Critics have already begun to ask why it was necessary to hire anyone - let alone one of the country's most respected P.R. people - to push back against attacks Romney aides insist have done nothing to hurt their cause.
"I think it's very odd and unlikely to solve their problem," said one Beltway Republican.
Romney spokeswoman Andrea Saul has not responded to a request for comment on the hire.
Davis's time in Washington has taken her from Capitol Hill, where she worked with then Speaker Newt Gingrich to craft the 1994 "Contract With America," to Fannie Mae, where she worked as a "vice president for regulatory policy" during a period of time when regulators eventually reported that the mortgage financing giant had been engaged in "extensive financial fraud."
After Fannie Mae, Davis joined up with then Treasury chief Hank Paulson just in time to help push through and defend the 2008 bank bailouts.
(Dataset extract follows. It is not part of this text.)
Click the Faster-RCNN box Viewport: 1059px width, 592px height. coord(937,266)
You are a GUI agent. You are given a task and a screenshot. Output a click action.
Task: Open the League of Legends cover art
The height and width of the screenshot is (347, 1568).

"The secretary doesn't do anything without talking to Michele," an "insider" told New York magazine that fall. "She's in every meeting Paulson goes to, and she tells him how to sell the bailout to the public."
She was also, according to a Bloomberg report, present for a secretive meeting in July 2008, when Paulson told a number of financial executives that Fannie Mae, Davis's old employer, and Freddie Mac were likely to be effectively taken over by the government.
Davis left Treasury after the 2008 elections to join the private Brunswick firm, where, AdAge explained, she took on yet another touchy cause: Defending BP as it tried in vein to staunch the flow of oil from its busted Deepwater Horizon well in the Gulf of Mexico.
It wasn't the first time Davis had been tasked with quelling an angry public. In 2005, during the Iraq War, she was appointed deputy national security adviser for strategic communications and global outreach by the Bush White House. That role was to have its place within the administration's working group tasked with winning Muslim "hearts and minds."